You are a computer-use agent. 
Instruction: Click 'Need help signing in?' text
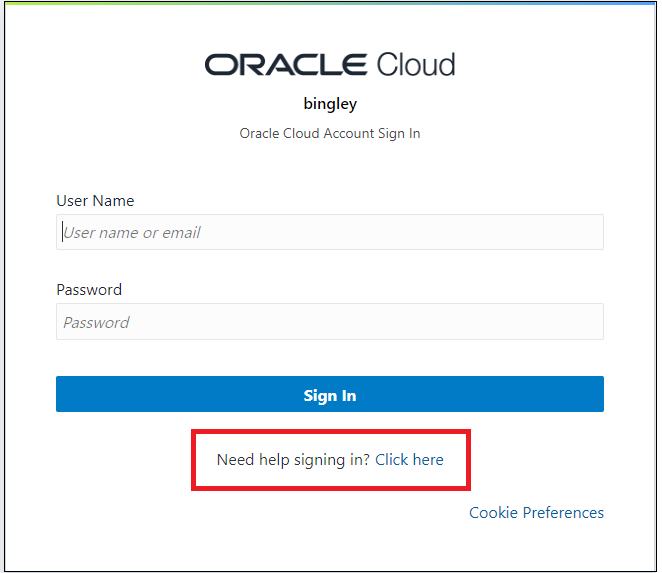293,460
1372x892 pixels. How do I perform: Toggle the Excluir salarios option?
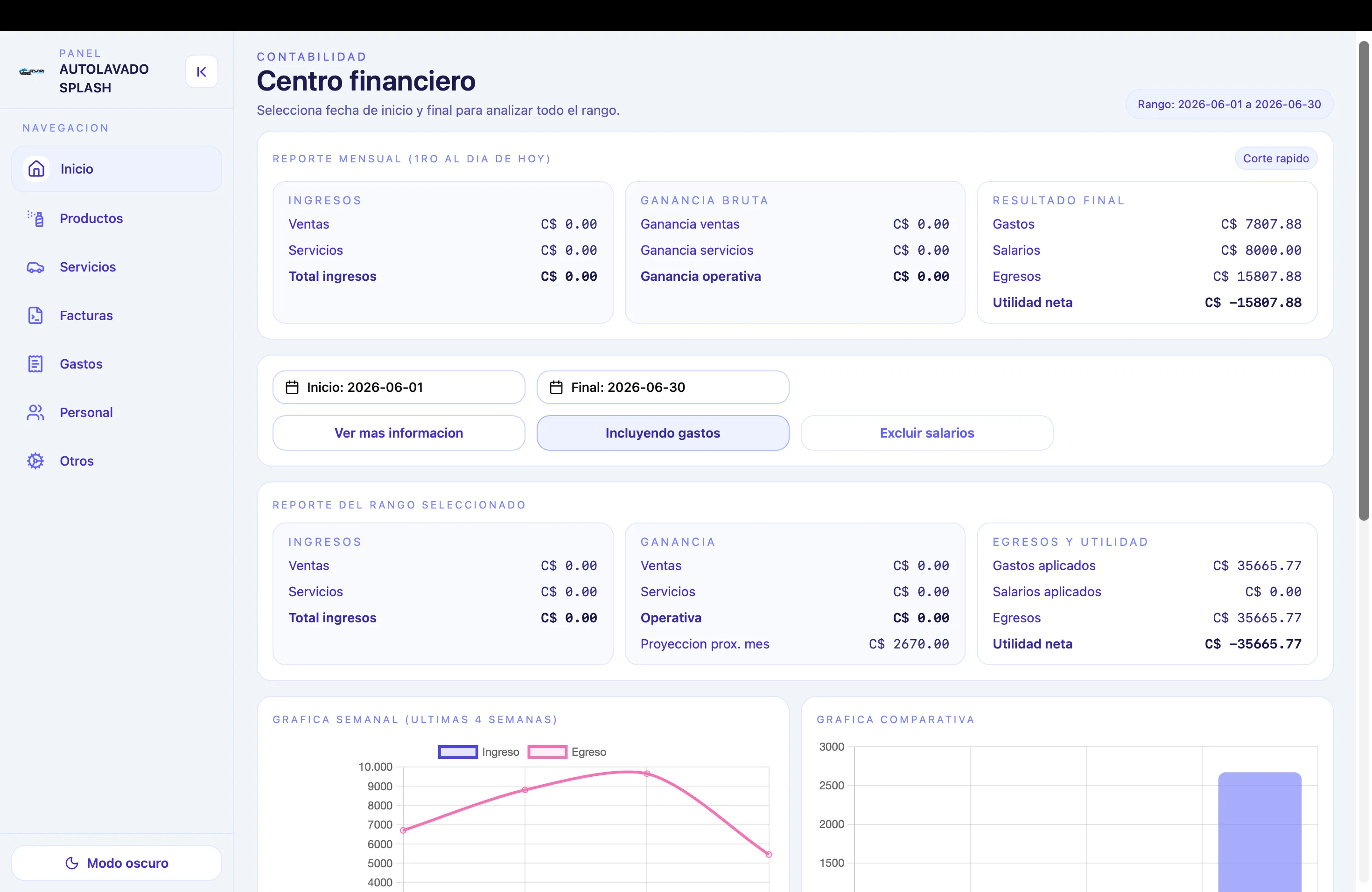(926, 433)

> [DIRECTIONS]:
From the line with "Instruction: Click 'Need" through the final line of the records above, return each line exactly and nothing else. Pictures are to be skipped.

> [RESPONSE]:
Instruction: Click 'Need help signing in?' text
293,460
1372x892 pixels. How do I perform: Toggle the Excluir salarios option?
(926, 433)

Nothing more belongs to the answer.